Extreme fitness rots the teeth, new study finds
Extreme fitness risk dental decay, scientists have warned, as a new study finds half of elite athletes have rotting teeth.
A study of 352 Olympic and professional athletes found high rates of dental problems, even though they brushed their teeth on average twice a day.
Researchers believe the relentless intake of sports drinks, energy gels and bars are to blame, due to their high sugar content.
Intensive exercise may also prompt changes in saliva and the immune system that further exacerbates the damage.
Published in the British Dental Journal, the study included professional athletes across 11 sports, including football, rugby, cycling, rowing and gymnastics.
It found that 49.1 per cent had untreated tooth decay, with a large majority showing early signs of gum inflammation.
Almost a third - 32 per cent - reported that their oral health negatively impacted their training and performance.
Dr Julie Gallagher, a researcher at University College London, said: “We found that a majority of athletes in our survey already have good oral health related habits in as much as they brush their teeth twice a day, visit the dentist regularly, don’t smoke and have a healthy general diet.

§ §

PROBLEM 1: According to the article on athletes' teeth, why do researchers think elite athletes have high rates of tooth decay even though they brush twice a day?
PROBLEM 2:
Answer these questions from the article on athletes' teeth:
(a) How many athletes were in the study?
(b) What percentage had untreated tooth decay?
(c) Where was the study published?
PROBLEM 3: Write the next few sentences of the article on athletes' dental health, picking up right after its final line.

DATA EXTRACTS:
§ §

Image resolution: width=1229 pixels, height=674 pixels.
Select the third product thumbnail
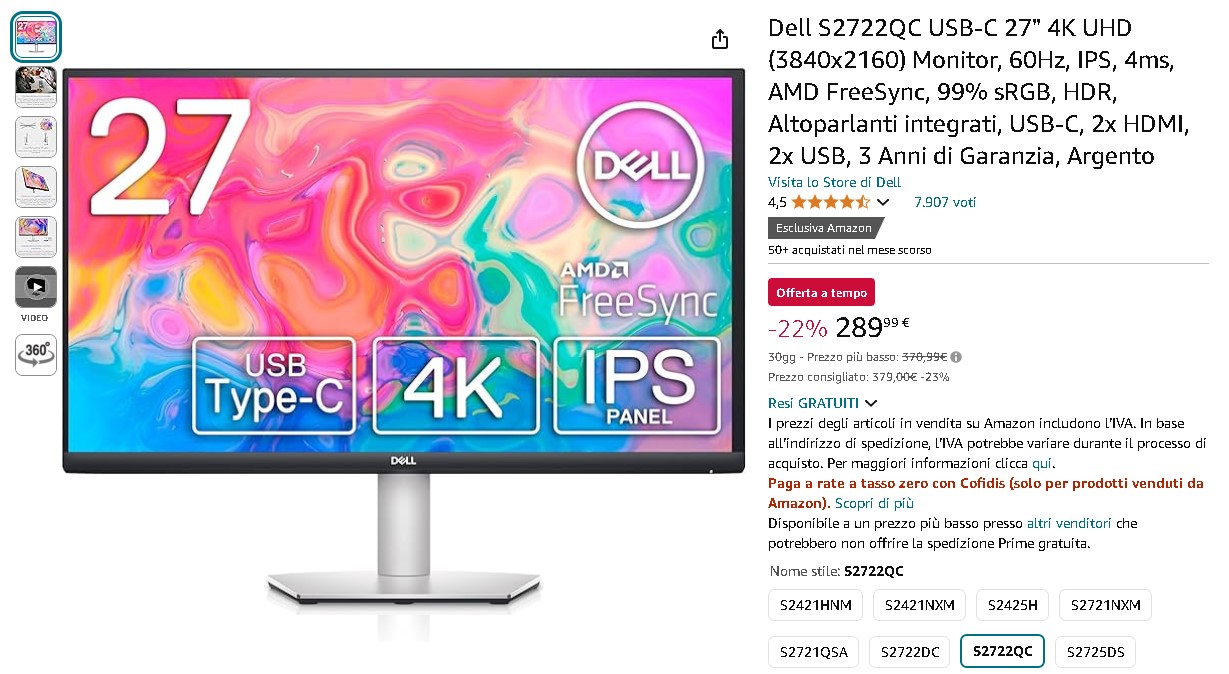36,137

§ §

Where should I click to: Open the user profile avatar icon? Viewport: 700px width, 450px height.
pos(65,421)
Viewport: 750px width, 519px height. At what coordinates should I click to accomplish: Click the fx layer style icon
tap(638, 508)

§ §

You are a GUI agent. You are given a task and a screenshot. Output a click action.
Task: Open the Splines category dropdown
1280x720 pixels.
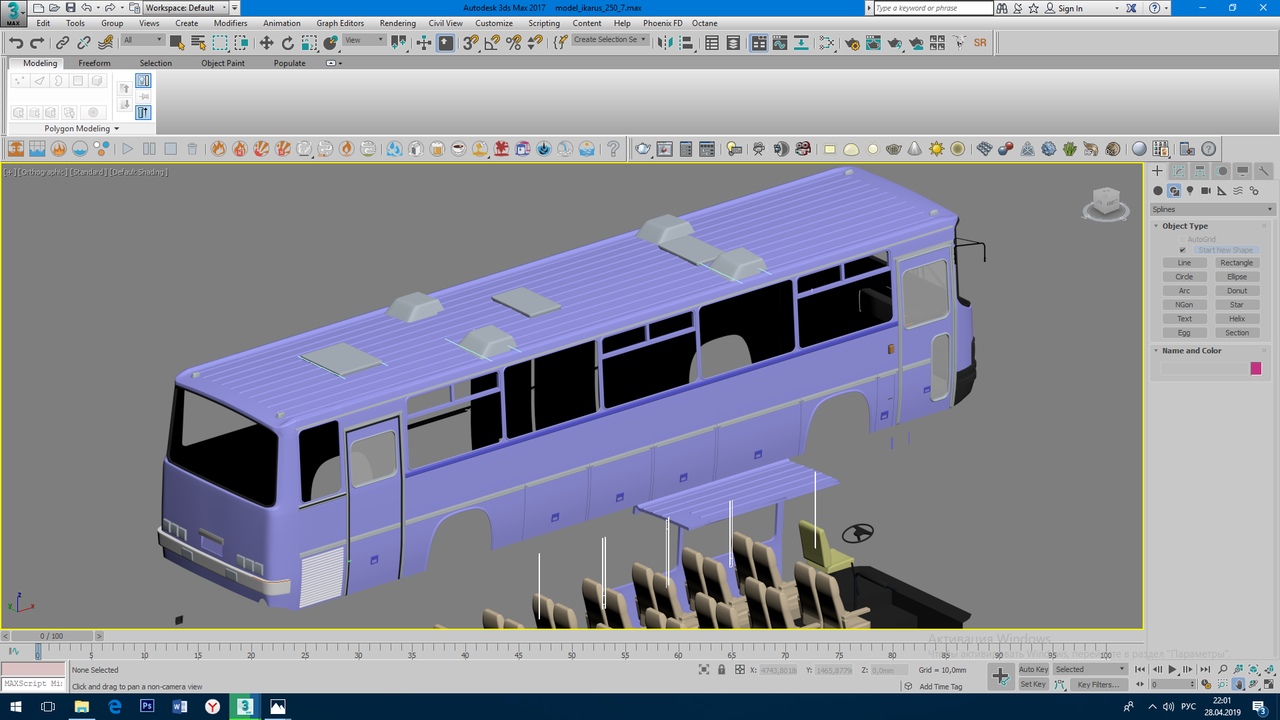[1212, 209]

§ §

EXERCISE RESPONSE 1: Researchers blame the constant intake of sports drinks, energy gels and bars because of their high sugar content. Intensive exercise may also change saliva and the immune system in ways that make the damage worse.

EXERCISE RESPONSE 2:
(a) 352 Olympic and professional athletes.
(b) 49.1 per cent.
(c) The British Dental Journal.

EXERCISE RESPONSE 3:
“However, they use sports drinks, energy gels and bars frequently during training and competition.
“The sugar in these products increases the risk of tooth decay and the acidity of them increases the risk of erosion.
“This could be contributing to the high levels of tooth decay and acid erosion we saw during dental check-ups.”
The team suggested using mouthwash with extra fluoride, as well as visiting the dentist more regularly.
Mouth bacteria can move from the gums into the bloodstream, affecting performance.
It has also been linked to a host of life threatening illnesses, from cardiovascular disease and cancer to dementia.
Ninety-four per cent reported brushing their teeth at least twice a day, while 44 per cent regularly cleaned between their teeth, known as flossing.
These figures are substantially higher than for the general population which is 75 and 21 percent, respectively.